Voici 5 raisons d’investir dans un parc éolien !

1. Écologique

En pensant « éolien », on pense immédiatement « écologie » ! C’est la première et la plus évidente de raisons d’investir !
L’éolien est un moyen de production de l’électricité :

  • Propre : pas de pétrole, pas de CO2, pas de déchets.
  • Renouvelable
  • Durable : les parcs éoliens sont prévus pour durer 20 ans, mais il est possible de prévoir de les prolonger sans prendre de risques.
  • Recyclable : si, à la fin de la vie d’une éolienne, on décide de la retirer, aucun problème ! On la démantèle : l’acier et le cuivre (98 % du poids de la machine) se recyclent, le béton de la fondation aussi (en matériaux routiers). Si ne reste aucune pollution sur site. Quelle autre filière peut se targuer d’un démantèlement aussi propre !
  • Efficace : contrairement à ce que disent les opposants, les éoliennes sont aujourd’hui des outils de production de l’énergie efficaces ! Certes, le vent ne souffle pas tous les jours, mais tant qu’on se situe en dessous de 15 % d’éolien dans le mix énergétique, cela ne pose pas de problème. Aujourd’hui, en France, nous sommes à 2 %, il y a donc de la marge.

2. Local

Lorsque vous investissez en bourse, vous ne savez pas vraiment où va l’argent, quel pays cela enrichira.
En investissant sur un parc éolien, vous investissez sur un projet local ! Vous savez tout à fait où il se trouve et vous pouvez aller voir votre épargne produire de l’électricité.
Il y a un petit bémol, c’est que vous ne pourrez pas forcément trouver un parc qui se monte tout près de chez vous et qui ouvre son capital au public.
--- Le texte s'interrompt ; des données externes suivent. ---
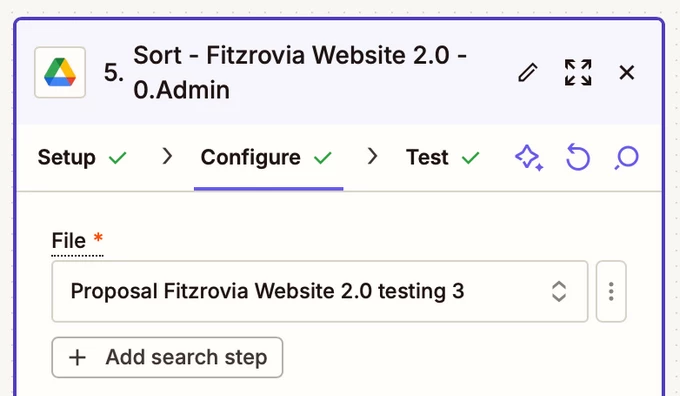Rename step with the pencil icon
The height and width of the screenshot is (396, 680).
pos(528,72)
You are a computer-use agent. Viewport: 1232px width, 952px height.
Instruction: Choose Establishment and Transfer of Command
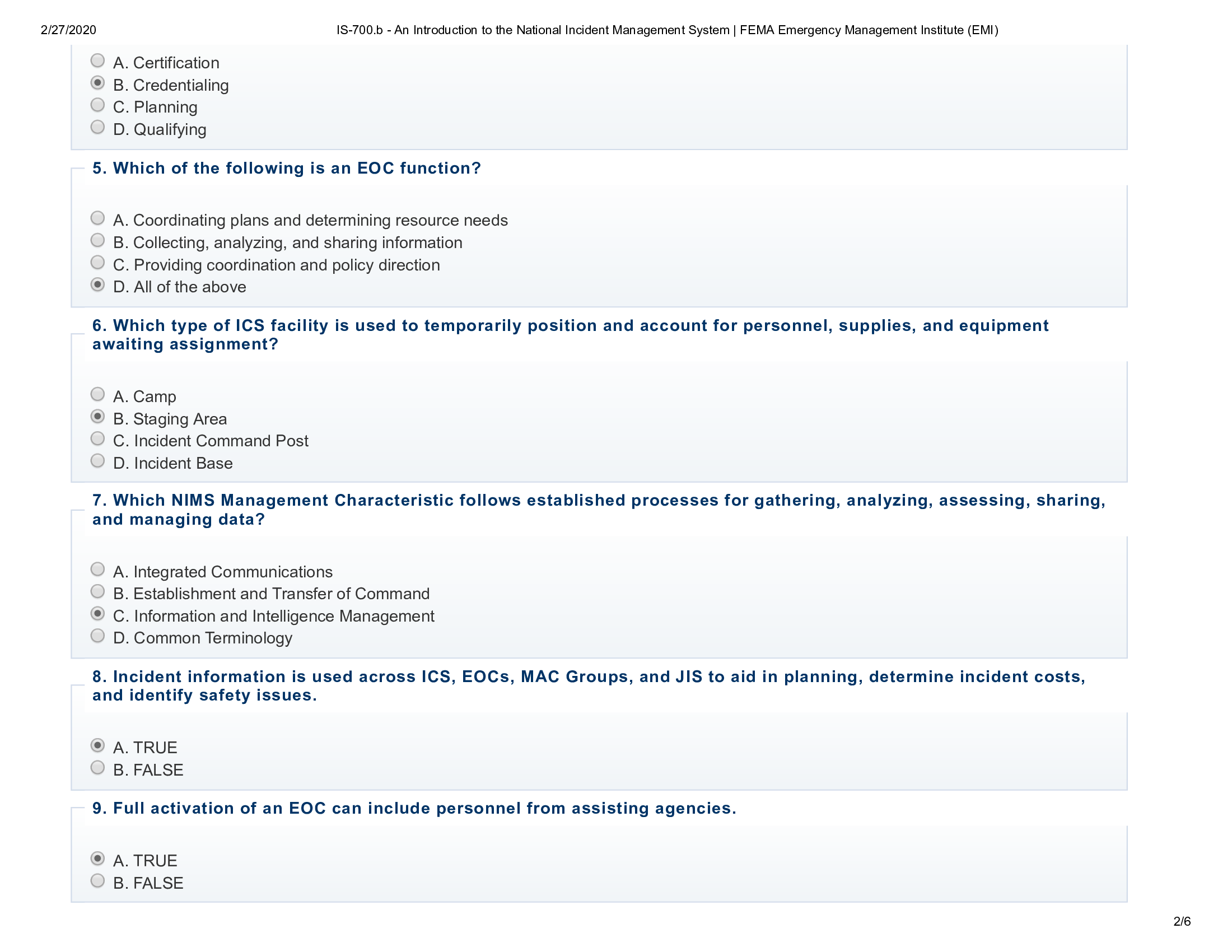97,591
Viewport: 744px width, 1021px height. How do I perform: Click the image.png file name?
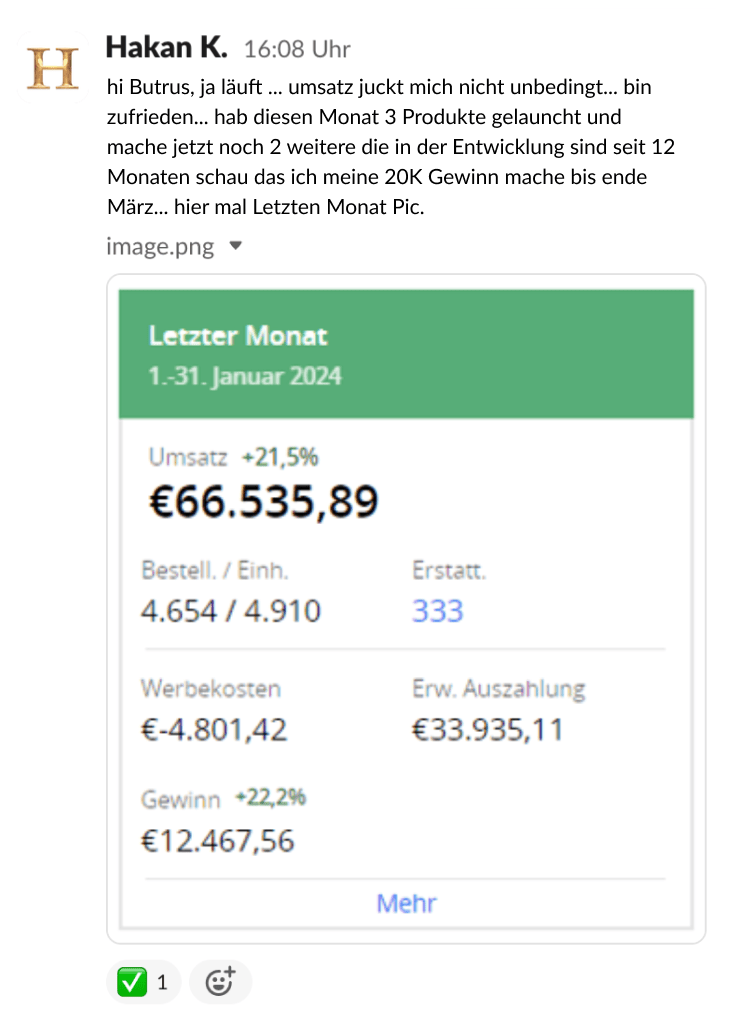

3. Vous diversifiez votre épargne

Une crise boursière ? Une crise immobilière ? L’éolien ne connaît pas cela !
L’éolien a deux particularités :

  • C’est un outil industriel. J’entends par là, que les aléas financiers et immobiliers n’interfèrent pas dans le montage d’un projet.
  • Son « carburant » ne dépend pas des aléas économiques mais uniquement de la météo.

Ainsi, c’est un très bon placement de diversification.

4. Sécurisé sur 15 ans

En France, il y a un « tarif de rachat » de l’énergie éolienne.
Celui-ci garantit un revenu sur quinze ans. Par conséquent, pas de soucis sur la partie « vente » de l’électricité produite durant cette période.
Il y a n néanmoins tout de même des risques :

  • Absence de vent : mais on ne monte pas un parc sans avoir étudié le vent. Il peut y avoir une ou plusieurs mauvaises années, mais rarement quinze de suite.
  • Pannes.

Même au-delà de 15 ans, la vente d’électricité n’est pas forcément un problème. Pourquoi ?
Avez-vous entendu parler de crise énergétique ? De pic pétrolier ? De sécurité nucléaire ? Évidemment, ces facteurs impliquent que l’énergie du future sera rare et chère…

Au bout de 15 ans, les éoliennes sont remboursées, les prix de revient diminuent considérablement. Hors, durant les 15 premières années, le prix de revient de l’énergie éolienne est de 8,2 centimes/kWh (vous vous payez 12 centimes). Par comparaison, aujourd’hui, on constate les prix de revient suivants :

  • Hydraulique (barrages – déjà amortis) : 2cts/kWh
  • Nucléaire ancienne génération (amorti) : environ 4 cts/kWh
  • Gaz : 6 à 8 cts/kWh (montera avec les cours du gaz)
  • Charbon : 5 à 10 cts/kWh
  • Nucléaire EPR : estimé entre 7 et 12 cts/kWh
  • Pétrole : 15 cts/kWh
  • Solaire : >20 cts/kWh

On ne constate donc que l’éolien est déjà compétitif.
Ainsi, au delà de 15 ans, il n’y a pas de crainte à avoir sur la revente de courant et donc sur les revenus de du parc.

5. Rentable.

J’ai volontairement gardé cette raison pour la fin. Vous imaginez combien ?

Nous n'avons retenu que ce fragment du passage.